When I left the military, I still found it extremely difficult to be accepted. One of my first days of being a civilian, I was (naturally) devastated from losing my job and my life. It was around my birthday and I headed into Exeter with a friend when a monk approached me with a book about the Vedas (non-orthodox in Buddhism). Naturally, I listened to him and accepted his gift of the book while my friend was rolling her eyes at me. Even though he approached me to talk about Hinduism, he was the first person to see how troubled I was by what had happened to me. He told me I shouldn’t be ashamed of who I am, what I believe, or where I am from as religion has no colour. He passed on information for a Buddhist meditation centre and told me he hoped I could find peace- the first person not to dismiss me as some crazy hippie. I took his advice and went to the meditation centre, at first I was scared that I didn’t know enough about Buddhism, I only knew what I believed and it turned out my core beliefs fit the Western Buddhism school. Western Buddhism incorporates a lot of Humanism and fits my idea that although there is great suffering in the world, there is something one person can do to end another suffering. Traditional Buddhism is about being enlightened, about ending your own suffering so you can teach others, however, my beliefs are more practical- I believe in the power of the human race to end suffering and I will dedicate my life to ending the suffering of others over my own.
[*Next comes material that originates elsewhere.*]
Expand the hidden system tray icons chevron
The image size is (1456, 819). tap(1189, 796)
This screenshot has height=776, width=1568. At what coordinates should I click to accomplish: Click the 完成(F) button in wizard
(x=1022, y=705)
It might all sound a bit utopian to many people, but I truly believe even the smallest acts can have a lasting impact. I know world suffering will not end in my lifetime or maybe even many lifetimes from now, but I am determined to touch as many people as I can with the Buddha’s words. In terms of practising, it has been hard to touch people in the way I would like too because of my own grief and stupidity. However, I truely believe that if I hadn’t been meditating, using my prayer beads, drawing, and talking to people who I wouldn’t be here today. I keep my religion very private, but talking to people and asking for help when I was at my lowest just reinforced my idea that the human race is a driver for fundamental good. I meditate every day, limit my alcohol consumption, and use my prayer beads with the hope that one day I will get the opportunity to inspire and help those who need it most. It does get difficult, often I am plagued with self-doubt, but I have my tattoos to remind me that there is a greater force for good and it starts with Siddhārtha Gautama and the human race.
Thousands of candles can be lighted from a single candle, and the life of the candle will not be shortened. Happiness never decreases by being shared.
You, yourself, as much as anybody in the entire universe, deserve your love and affection.
Peace comes from within. Do not seek it without.